I guess in this case the only way to test if the reconstruction can get better without the limitation in resolution used for alignment imposed by the corrected FSC would be to just disable the option to perform high-resolution noise substitution… but this option seems buggy currently
As a side note, I do in fact get an estimate of resolution closer to what the map looks like (~4.5-5 A) by performing symmetry expansion and then doing a local refinement using a mask that covers just the 2 most central helical turns.
Optimising helical refinement is still quite tricky and getting masking and helical parameters right can be a process of iterative experimentation. Worse, it’s really easy to settle into local minima which “look” right (both visually and by metrics like FSC) but are misleading… then identifying the correct ones and “flexible” or partial occupancy features suddenly snap in much more clearly.

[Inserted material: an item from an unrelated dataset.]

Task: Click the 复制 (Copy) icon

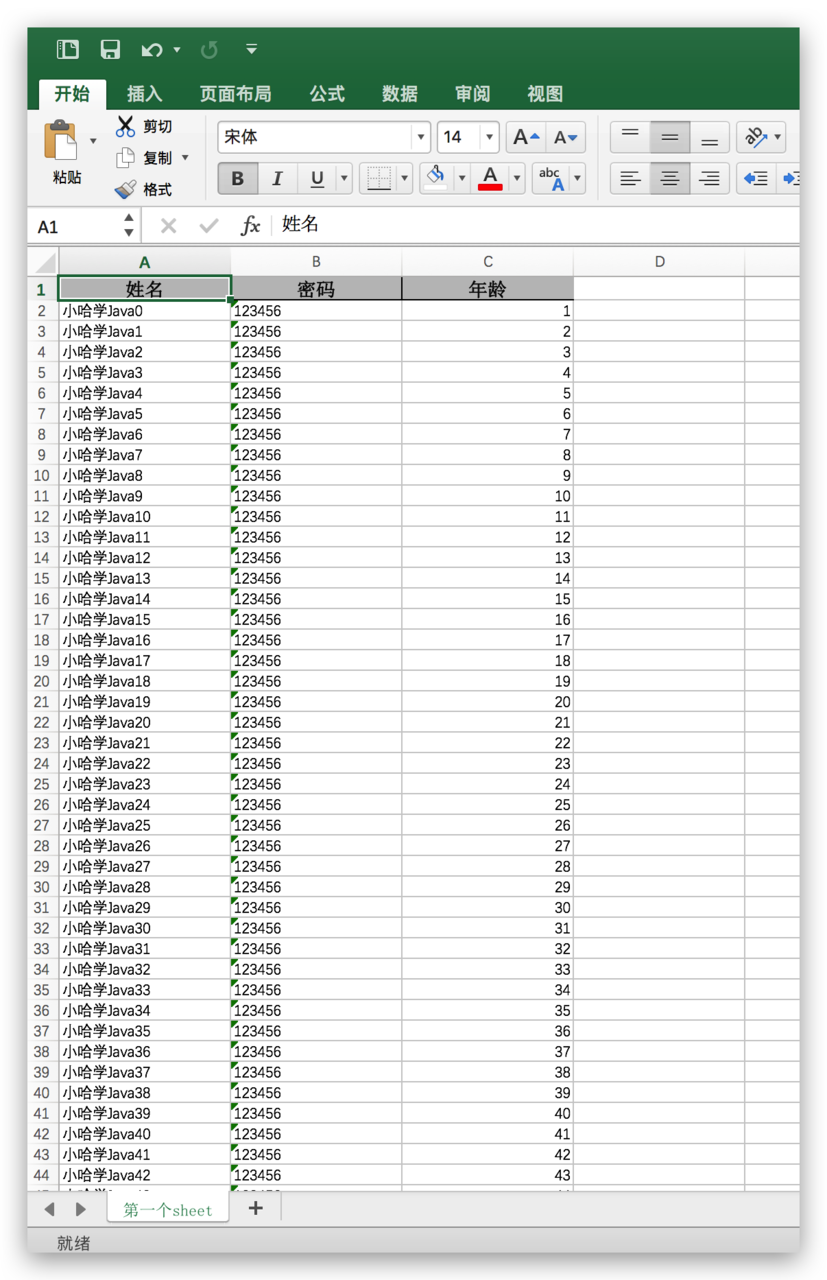Action: point(127,157)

Please can you post the FSC curves that you mentioned in this post.
We will release a fix that will allow disabling FSC-based noise substitution, but the fix will unfortunately not quite make it for inclusion in v4.3.
Sure! Please find here an example:
Note that this is with data binned 2x.
Even though the corrected FSC is reported to be 8.5 Å, the map shows features such as side chain density and β-strand separation, more typical of a ~4.5-5 Å resolution in my experience.
I have found a few more interesting observations that I thought might be worth sharing. Firstly, the very sharp drop in corrected FSC seems to happen at more or less the same point in the range of FSC values (around half-two thirds of Nyquist frequency) regardless of the binning level. See below an example with data binned 3x, but I have also observed the same with the same data binned 4x:
Additionally, I have realized that the resulting maps contain highly negative regions, with negative values almost up to the same absolute value as the highest positive values. See here an example of intensity scale:
I tried to run the refinements with enforce non-negativity. Indeed, by doing so I get a much better FSC with noise substitution, but the map quality is considerably worse.
I am a bit at a loss here! Have not found a case like this before. Any insights would be greatly appreciated!